§ **Aim of the exercise**: Continue the North Carolina Court of Appeals opinion below from its last sentence.
#### Text excerpt ####
Court of Appeals of North Carolina.
Jan 19, 2016
781 S.E.2d 718 (N.C. Ct. App. 2016)

Opinion

No. COA15–678.

01-19-2016

In the Matter of A.P.H., Jr.

Merri Burwell Oxley for petitioner-appellee Rutherford County Department of Social Services. Sydney Batch for respondent-appellant Mother. Mary McCullers Reece for respondent-appellant Father. Cranfill Sumner & Hartzog LLP, by Laura E. Dean, for guardian ad litem.


Merri Burwell Oxley for petitioner-appellee Rutherford County Department of Social Services.

Sydney Batch for respondent-appellant Mother.

Mary McCullers Reece for respondent-appellant Father.

Cranfill Sumner & Hartzog LLP, by Laura E. Dean, for guardian ad litem.

Opinion

Appeal by respondents from order entered 31 March 2015 by Judge C. Randy Pool in Rutherford County District Court. Heard in the Court of Appeals 28 December 2015.

ZACHARY, Judge.

Respondents, the mother and father of the juvenile A.P.H., Jr., appeal from an order adjudicating the juvenile neglected and dependent and ceasing visitation and reunification efforts. After careful review, we affirm.
#### Material shown ####
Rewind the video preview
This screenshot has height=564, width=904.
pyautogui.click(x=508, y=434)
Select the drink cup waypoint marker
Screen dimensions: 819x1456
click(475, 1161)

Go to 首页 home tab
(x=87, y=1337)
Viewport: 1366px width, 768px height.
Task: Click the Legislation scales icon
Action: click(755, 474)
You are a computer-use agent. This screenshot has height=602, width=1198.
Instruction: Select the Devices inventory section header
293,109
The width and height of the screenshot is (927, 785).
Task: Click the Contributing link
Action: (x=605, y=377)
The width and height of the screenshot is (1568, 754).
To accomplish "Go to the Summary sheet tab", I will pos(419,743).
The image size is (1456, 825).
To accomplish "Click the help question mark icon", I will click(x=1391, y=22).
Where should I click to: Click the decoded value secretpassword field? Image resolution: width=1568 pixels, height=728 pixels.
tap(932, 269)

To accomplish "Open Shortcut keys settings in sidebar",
####
§ **Response**:
I. Factual and Procedural Background

On 28 June 2013, respondents' four month old daughter, D.H., was admitted to Mission Children's Hospital with unexplained injuries, including multiple broken bones, which were determined to be consistent with intentional, non-accidental injuries. D.H. was subsequently adjudicated an abused, neglected and dependent juvenile, and D.H.'s sibling C.H. was adjudicated neglected and dependent. Respondents' parental rights to D.H. and C.H. were terminated on 28 April 2014.

On 20 January 2015, the Rutherford County Department of Social Services (“DSS”) received a report regarding the juvenile's birth. Upon learning of the birth of A.P.H., Jr., DSS went to respondents' home to investigate. Respondents, however, would not disclose the location of the infant juvenile and asked DSS to leave the residence. Accordingly, on 21 January 2015, DSS filed an interference petition. Respondents then turned the juvenile over to law enforcement officers. The infant A.P.H., Jr. was found to be in good health with no injuries. DSS immediately filed a petition alleging neglect and dependency. In addition to the facts regarding D.H.'s abuse and neglect, DSS alleged that respondents “continued to engage in destructive behaviors such as domestic violence and injuries to their child. Any child in their care would be placed in significant danger.” DSS obtained non-secure custody of A.P.H., Jr.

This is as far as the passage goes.